:: ABOUT THIS EXERCISE ::
Write out the stretch of lines below that begins at the line with "Image resolution: width=720" and ends at the line with "Open network search", including both, exactly as given and nothing more.

[Stored items]
##########

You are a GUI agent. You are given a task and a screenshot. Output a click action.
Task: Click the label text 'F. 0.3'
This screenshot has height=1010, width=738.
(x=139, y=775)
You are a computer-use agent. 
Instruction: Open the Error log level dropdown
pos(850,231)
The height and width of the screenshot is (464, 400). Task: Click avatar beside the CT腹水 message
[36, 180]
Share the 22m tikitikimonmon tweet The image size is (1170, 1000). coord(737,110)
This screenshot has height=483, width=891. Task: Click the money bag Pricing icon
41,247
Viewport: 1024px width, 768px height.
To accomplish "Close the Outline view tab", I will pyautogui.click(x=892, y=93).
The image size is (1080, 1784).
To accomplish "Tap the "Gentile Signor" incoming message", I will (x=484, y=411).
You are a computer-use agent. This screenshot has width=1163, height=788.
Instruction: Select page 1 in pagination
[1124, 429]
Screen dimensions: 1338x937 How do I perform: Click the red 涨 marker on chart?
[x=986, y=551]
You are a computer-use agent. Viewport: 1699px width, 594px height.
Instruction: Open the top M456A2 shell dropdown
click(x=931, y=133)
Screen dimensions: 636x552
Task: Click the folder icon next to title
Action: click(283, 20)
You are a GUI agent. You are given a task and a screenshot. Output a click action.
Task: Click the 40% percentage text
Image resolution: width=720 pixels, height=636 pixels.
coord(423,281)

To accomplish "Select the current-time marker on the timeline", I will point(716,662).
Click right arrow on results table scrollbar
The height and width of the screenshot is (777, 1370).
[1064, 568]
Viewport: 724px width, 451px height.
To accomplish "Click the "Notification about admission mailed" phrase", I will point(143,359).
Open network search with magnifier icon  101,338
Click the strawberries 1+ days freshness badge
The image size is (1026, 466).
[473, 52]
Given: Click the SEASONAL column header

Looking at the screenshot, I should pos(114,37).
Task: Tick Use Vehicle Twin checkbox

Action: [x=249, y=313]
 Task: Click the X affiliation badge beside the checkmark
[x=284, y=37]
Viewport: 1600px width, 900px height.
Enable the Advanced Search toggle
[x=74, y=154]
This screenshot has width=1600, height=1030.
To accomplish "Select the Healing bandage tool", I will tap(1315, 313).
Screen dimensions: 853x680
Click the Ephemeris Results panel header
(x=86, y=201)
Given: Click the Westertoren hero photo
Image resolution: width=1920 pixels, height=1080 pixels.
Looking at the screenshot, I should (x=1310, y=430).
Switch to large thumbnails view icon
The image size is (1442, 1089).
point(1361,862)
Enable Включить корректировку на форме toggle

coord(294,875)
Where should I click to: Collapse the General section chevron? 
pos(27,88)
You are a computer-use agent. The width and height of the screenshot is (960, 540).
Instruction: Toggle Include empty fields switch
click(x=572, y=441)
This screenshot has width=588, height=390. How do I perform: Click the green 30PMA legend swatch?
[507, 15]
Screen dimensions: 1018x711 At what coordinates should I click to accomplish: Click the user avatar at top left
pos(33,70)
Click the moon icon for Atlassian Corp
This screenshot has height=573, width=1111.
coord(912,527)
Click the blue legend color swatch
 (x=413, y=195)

##########

:: OUTPUT FOR THIS EXERCISE ::
Image resolution: width=720 pixels, height=636 pixels.
coord(423,281)

To accomplish "Select the current-time marker on the timeline", I will point(716,662).
Click right arrow on results table scrollbar
The height and width of the screenshot is (777, 1370).
[1064, 568]
Viewport: 724px width, 451px height.
To accomplish "Click the "Notification about admission mailed" phrase", I will point(143,359).
Open network search with magnifier icon  101,338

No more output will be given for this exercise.